__EXERCISE OBJECTIVE__.
Which lines run from the one containing "Open the Rubber Stamp tool" through the end of the material? Reproduce them exactly.

--- THE RECORDS ---

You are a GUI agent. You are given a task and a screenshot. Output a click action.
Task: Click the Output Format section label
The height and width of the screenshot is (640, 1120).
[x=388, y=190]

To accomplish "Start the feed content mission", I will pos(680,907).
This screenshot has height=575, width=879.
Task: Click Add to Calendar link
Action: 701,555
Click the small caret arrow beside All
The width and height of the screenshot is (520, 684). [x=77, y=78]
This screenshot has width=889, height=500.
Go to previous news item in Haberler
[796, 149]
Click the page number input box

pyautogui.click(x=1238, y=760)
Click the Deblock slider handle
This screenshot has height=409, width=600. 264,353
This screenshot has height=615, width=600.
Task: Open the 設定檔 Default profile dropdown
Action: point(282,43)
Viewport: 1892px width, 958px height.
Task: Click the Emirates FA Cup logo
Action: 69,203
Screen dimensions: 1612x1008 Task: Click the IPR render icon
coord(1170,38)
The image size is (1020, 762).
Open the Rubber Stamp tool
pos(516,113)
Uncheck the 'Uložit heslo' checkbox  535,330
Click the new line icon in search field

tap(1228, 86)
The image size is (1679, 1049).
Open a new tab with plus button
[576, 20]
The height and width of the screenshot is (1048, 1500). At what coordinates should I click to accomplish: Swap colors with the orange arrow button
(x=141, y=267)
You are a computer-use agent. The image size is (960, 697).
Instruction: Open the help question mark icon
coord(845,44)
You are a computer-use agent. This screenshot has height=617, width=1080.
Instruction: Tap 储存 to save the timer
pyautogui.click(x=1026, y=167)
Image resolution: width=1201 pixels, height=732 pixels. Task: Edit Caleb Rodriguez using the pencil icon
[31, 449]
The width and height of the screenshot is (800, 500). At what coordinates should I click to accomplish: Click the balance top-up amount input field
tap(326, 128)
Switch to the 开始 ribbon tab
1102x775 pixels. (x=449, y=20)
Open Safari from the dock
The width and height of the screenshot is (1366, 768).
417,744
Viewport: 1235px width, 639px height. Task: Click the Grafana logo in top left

---

__RESULT BELOW__.
Open the Rubber Stamp tool
pos(516,113)
Uncheck the 'Uložit heslo' checkbox  535,330
Click the new line icon in search field

tap(1228, 86)
The image size is (1679, 1049).
Open a new tab with plus button
[576, 20]
The height and width of the screenshot is (1048, 1500). At what coordinates should I click to accomplish: Swap colors with the orange arrow button
(x=141, y=267)
You are a computer-use agent. The image size is (960, 697).
Instruction: Open the help question mark icon
coord(845,44)
You are a computer-use agent. This screenshot has height=617, width=1080.
Instruction: Tap 储存 to save the timer
pyautogui.click(x=1026, y=167)
Image resolution: width=1201 pixels, height=732 pixels. Task: Edit Caleb Rodriguez using the pencil icon
[31, 449]
The width and height of the screenshot is (800, 500). At what coordinates should I click to accomplish: Click the balance top-up amount input field
tap(326, 128)
Switch to the 开始 ribbon tab
1102x775 pixels. (x=449, y=20)
Open Safari from the dock
The width and height of the screenshot is (1366, 768).
417,744
Viewport: 1235px width, 639px height. Task: Click the Grafana logo in top left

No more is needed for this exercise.